◆ **THE TASK**
Reproduce the lines below unchanged, everything from the line containing "This screenshot has width=936, height=428." down to the line containing "pos(802,381)", both included.

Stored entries
....
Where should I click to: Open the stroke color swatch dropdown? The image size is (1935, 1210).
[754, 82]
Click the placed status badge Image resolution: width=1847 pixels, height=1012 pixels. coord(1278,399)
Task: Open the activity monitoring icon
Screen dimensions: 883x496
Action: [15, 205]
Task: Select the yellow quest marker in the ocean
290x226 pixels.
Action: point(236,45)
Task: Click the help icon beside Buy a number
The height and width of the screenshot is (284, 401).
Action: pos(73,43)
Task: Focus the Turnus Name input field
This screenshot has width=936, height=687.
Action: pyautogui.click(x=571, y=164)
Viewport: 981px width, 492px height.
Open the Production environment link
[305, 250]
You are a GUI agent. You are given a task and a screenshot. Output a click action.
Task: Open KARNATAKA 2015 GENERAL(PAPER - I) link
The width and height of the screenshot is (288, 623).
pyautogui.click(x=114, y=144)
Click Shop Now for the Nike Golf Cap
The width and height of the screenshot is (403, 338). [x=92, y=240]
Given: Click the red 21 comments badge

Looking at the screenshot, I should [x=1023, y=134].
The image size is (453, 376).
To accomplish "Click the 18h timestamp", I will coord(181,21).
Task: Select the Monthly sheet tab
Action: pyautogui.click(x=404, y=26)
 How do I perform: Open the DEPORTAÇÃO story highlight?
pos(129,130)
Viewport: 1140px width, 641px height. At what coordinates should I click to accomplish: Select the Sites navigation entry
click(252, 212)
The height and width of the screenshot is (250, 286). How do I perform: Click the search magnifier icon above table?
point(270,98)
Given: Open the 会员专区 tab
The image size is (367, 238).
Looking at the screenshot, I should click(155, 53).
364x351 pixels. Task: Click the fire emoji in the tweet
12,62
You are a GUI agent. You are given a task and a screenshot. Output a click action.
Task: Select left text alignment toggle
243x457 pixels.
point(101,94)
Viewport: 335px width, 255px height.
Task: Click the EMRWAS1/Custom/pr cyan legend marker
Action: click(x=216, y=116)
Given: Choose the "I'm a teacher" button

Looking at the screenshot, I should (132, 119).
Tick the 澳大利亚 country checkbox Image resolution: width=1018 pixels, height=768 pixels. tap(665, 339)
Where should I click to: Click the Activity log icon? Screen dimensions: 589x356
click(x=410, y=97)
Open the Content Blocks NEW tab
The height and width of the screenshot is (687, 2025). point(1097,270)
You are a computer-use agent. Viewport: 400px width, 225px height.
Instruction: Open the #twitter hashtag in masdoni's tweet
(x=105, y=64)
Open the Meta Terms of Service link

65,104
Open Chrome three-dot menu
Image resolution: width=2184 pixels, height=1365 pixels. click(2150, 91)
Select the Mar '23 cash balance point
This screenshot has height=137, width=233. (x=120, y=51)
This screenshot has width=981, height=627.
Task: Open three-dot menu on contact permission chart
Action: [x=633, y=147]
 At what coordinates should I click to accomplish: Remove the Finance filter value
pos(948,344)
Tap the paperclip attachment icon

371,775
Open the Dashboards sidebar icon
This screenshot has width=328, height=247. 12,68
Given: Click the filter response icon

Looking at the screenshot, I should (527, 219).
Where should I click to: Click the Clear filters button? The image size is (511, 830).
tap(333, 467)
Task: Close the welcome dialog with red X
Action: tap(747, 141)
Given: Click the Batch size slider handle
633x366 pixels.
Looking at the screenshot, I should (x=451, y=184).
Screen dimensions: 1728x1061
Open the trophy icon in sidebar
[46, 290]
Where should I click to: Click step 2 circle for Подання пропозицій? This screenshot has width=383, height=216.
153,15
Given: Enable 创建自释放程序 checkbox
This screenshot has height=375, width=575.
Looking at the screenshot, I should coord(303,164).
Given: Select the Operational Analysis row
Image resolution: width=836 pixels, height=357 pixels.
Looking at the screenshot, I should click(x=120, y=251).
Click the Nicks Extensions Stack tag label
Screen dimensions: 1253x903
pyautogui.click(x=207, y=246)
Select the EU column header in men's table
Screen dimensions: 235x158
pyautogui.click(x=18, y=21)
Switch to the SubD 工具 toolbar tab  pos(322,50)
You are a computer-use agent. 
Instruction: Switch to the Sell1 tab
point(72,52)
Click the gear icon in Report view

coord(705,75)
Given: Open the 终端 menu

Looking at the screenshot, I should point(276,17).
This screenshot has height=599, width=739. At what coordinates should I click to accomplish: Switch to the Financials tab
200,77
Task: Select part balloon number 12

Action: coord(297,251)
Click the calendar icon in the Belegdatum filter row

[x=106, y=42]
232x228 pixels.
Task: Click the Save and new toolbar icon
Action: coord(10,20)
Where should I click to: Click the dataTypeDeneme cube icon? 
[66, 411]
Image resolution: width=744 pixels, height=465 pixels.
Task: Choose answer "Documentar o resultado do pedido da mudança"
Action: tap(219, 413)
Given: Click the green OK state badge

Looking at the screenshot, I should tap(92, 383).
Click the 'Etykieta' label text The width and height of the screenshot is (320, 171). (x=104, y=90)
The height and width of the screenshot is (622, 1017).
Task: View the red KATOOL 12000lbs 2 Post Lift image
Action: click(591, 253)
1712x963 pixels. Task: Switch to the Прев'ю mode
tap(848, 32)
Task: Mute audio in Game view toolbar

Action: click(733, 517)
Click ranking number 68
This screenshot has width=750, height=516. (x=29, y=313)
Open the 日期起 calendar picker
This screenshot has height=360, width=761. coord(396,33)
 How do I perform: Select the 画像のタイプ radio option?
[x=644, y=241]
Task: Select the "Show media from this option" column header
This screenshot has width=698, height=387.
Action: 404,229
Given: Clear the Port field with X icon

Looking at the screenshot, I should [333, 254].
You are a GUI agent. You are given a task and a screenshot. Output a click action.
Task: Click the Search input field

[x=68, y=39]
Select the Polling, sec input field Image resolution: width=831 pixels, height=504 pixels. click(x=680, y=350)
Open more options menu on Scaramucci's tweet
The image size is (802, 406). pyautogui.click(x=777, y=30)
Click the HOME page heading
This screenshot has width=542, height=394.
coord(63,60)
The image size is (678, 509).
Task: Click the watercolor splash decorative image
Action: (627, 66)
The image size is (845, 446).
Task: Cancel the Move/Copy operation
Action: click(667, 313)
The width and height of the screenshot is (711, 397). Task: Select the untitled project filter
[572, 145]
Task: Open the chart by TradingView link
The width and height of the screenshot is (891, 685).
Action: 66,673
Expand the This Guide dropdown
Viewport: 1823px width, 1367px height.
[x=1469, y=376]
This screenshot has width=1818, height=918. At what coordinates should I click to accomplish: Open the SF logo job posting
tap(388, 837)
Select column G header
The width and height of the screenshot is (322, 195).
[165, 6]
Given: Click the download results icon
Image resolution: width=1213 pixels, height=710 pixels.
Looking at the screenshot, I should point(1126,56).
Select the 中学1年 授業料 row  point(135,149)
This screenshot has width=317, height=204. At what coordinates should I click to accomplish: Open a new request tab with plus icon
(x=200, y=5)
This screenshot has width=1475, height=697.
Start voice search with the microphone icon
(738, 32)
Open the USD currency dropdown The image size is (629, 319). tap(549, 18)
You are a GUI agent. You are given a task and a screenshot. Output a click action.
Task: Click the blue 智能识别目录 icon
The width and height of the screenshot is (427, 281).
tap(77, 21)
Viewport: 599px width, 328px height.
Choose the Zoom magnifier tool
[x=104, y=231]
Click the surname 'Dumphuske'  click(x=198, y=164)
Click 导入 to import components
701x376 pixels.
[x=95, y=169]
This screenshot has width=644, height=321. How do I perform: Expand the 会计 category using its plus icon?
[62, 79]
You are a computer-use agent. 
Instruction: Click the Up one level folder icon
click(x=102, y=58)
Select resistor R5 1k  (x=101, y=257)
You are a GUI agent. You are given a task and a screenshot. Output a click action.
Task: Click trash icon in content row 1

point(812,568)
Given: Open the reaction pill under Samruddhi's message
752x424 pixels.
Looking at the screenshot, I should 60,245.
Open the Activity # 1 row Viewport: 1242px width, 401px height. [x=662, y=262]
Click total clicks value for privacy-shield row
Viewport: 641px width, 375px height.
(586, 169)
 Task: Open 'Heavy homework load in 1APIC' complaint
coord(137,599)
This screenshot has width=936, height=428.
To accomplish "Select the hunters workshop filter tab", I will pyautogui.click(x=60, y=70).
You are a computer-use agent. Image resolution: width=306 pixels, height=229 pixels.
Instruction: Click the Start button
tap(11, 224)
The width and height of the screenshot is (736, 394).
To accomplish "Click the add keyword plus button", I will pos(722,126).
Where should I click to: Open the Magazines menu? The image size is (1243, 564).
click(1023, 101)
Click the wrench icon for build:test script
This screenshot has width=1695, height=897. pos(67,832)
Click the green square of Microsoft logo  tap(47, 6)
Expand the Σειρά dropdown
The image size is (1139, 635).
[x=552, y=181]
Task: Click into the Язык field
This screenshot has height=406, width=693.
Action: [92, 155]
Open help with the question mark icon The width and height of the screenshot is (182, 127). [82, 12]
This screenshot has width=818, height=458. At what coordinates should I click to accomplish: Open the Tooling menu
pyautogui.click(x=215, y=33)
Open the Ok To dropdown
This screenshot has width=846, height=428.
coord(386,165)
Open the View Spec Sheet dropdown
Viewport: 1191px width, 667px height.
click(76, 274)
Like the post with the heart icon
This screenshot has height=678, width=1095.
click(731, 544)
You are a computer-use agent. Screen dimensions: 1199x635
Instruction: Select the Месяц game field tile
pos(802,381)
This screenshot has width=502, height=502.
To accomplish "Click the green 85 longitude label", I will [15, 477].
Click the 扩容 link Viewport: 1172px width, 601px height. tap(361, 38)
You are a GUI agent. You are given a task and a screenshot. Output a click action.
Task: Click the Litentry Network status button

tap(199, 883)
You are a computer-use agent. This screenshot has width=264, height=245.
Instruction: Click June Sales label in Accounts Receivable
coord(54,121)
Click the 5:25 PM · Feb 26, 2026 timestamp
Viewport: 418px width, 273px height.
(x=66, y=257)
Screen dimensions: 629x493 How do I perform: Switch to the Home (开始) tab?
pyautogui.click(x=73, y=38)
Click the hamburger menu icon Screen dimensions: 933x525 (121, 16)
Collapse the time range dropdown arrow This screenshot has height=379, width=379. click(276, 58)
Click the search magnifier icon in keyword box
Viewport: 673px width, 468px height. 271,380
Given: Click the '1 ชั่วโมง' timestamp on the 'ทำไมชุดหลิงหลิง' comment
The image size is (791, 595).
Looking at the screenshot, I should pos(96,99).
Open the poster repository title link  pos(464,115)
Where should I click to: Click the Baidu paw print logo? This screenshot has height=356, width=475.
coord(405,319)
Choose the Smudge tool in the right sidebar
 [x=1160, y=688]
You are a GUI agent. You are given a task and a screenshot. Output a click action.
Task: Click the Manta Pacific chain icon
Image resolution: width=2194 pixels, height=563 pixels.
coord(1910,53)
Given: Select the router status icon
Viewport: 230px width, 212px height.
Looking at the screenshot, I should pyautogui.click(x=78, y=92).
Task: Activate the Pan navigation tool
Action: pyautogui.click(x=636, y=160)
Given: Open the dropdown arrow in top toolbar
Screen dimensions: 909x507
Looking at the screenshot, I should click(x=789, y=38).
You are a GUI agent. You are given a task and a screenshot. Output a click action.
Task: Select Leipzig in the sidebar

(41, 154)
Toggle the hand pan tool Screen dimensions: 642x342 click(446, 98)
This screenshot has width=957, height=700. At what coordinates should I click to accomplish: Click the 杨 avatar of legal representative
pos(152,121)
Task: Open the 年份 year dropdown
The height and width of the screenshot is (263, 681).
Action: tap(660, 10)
....
◆ **FINAL ANSWER**
This screenshot has width=936, height=428.
To accomplish "Select the hunters workshop filter tab", I will pyautogui.click(x=60, y=70).
You are a computer-use agent. Image resolution: width=306 pixels, height=229 pixels.
Instruction: Click the Start button
tap(11, 224)
The width and height of the screenshot is (736, 394).
To accomplish "Click the add keyword plus button", I will pos(722,126).
Where should I click to: Open the Magazines menu? The image size is (1243, 564).
click(1023, 101)
Click the wrench icon for build:test script
This screenshot has width=1695, height=897. pos(67,832)
Click the green square of Microsoft logo  tap(47, 6)
Expand the Σειρά dropdown
The image size is (1139, 635).
[x=552, y=181]
Task: Click into the Язык field
This screenshot has height=406, width=693.
Action: [92, 155]
Open help with the question mark icon The width and height of the screenshot is (182, 127). [82, 12]
This screenshot has width=818, height=458. At what coordinates should I click to accomplish: Open the Tooling menu
pyautogui.click(x=215, y=33)
Open the Ok To dropdown
This screenshot has width=846, height=428.
coord(386,165)
Open the View Spec Sheet dropdown
Viewport: 1191px width, 667px height.
click(76, 274)
Like the post with the heart icon
This screenshot has height=678, width=1095.
click(731, 544)
You are a computer-use agent. Screen dimensions: 1199x635
Instruction: Select the Месяц game field tile
pos(802,381)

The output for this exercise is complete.